Charles Dixon (1858 – 17 June 1926) was an English ornithologist, born in London. He discovered the St Kilda wren and a new species in North Africa. He collaborated with Henry Seebohm on his great work on British Birds, in the second volume of which he summarized and modified A. R. Wallace's theory of the relation between nests and coloration of birds. Elliott Coues wrote in the preface to the American edition of Dixon's book "Rural bird life" pointing out the originality of the observations made from the field and Julian Huxley noted Dixon for recognizing the value of prismatic binoculars for bird study. In his later years, he wrote in the newspapers on agricultural fairs and horse shows.

==Biography==

Little is known of Dixon's early life. Dixon's early studies on ornithology were followed by numerous books. He did not believe in the role of natural selection in evolution and in his Evolution without Natural Selection (1885) he used examples of adaptations that were apparently of little survival value to illustrate his position. Reviewers were quick to point out that natural selection essentially works on adaptations that do have a survival value. He also argued that Darwin was mistaken to conclude that ornate male plumages evolved due to female selection.

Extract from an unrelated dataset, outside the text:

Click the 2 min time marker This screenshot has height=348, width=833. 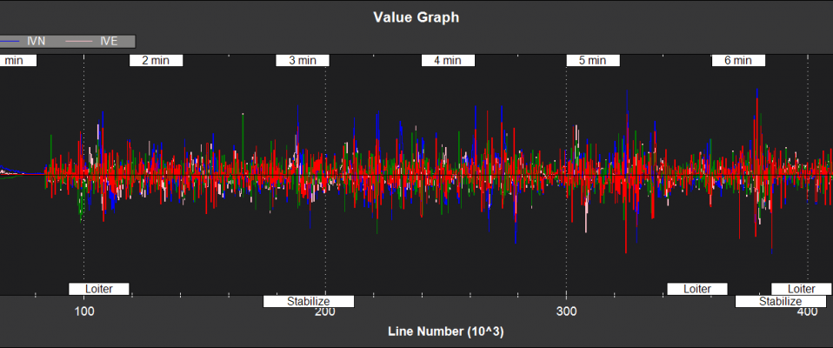(x=156, y=61)
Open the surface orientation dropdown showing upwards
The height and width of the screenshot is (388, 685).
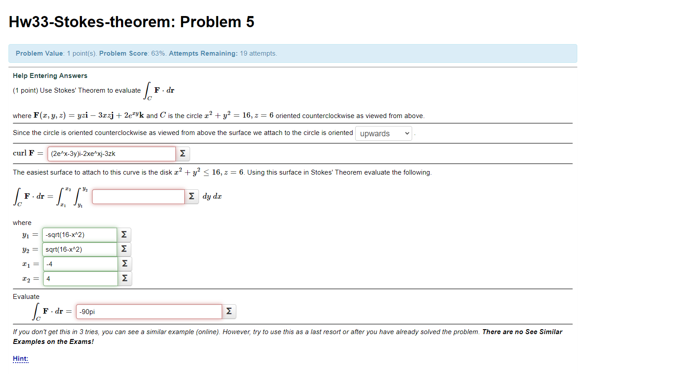(x=383, y=133)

Dixon made a special study of bird migration — especially in his 1892 book The Migration of Birds (new edition, 1897), an ingenious theoretical work — and of geographical distribution of birds. Dixon changed his ideas drastically between the two editions of his book on migration. In the 1892 edition he supported the idea that birds moved out of unfavourable environmental conditions but in the 1897 edition he suggested that migration is essentially derived from dispersal and range extension of birds. He believed that glaciation in former times could not have induced migration on its own and that southward migration was because of a former mass of tropical land that stretched around the equator. Reviewers did not think of his theories as being well-founded. Julian Huxley recognized him for noting the potential of prismatic binoculars to unravel the life of living birds. He also published behavioural observations on birds and often incorporated these in his books. He recognized the threats to birds posed by human activity and was an early conservationist. He was quite opposed to the ideas of acclimatisation and recognized the problem of introduction of species into Australia and New Zealand and their effects, especially on flightless birds. He expressed his conservation ethic thus:

After all, we only hold the fauna of the world in trust, and it is but our bare duty to posterity to hand that fauna down as intact as we found it, or as nearly so as the reasonable exigencies of life will admit.

==Publications==

Of his many books, the following may be mentioned:
- Rural Bird Life (1880)
- Evolution without Natural Selection (1885)
- Our Rarer Birds (1888).
- Stray feathers from many birds: being leaves from a naturalist's note-book (1890).
- Annals of bird life : a year-book of British ornithology (1890).
- The Birds of our Rambles (1891).
- The Migration of Birds (1892).
- Jottings about Birds (1893).
- The Nests and Eggs of British Birds (1893; illustrated, 1894)
- British Sea Birds (1896).
- Our favourite song birds (1897)
- Curiosities of bird life (1897)
- Lost and Vanishing Birds (1898).
- Game Birds and Wild Fowl of the British Islands (1899).
- Bird-life in a Southern County (1899).
- The Story of the Birds (1900).
- Among the birds in Northern Shires (1900)
- Birds' Nests (1902).
- Open Air Studies in Bird Life: Sketches of British Birds in Their Haunts (1903).
- The Bird Life of London (1909)

In later life he took an interest in agricultural and horse shows, especially the Richmond horse show. He died of a heart attack at his home in Harlesden in 1926. Seebohm named the long-tailed thrush Zoothera dixoni (originally in the genus Geocichla).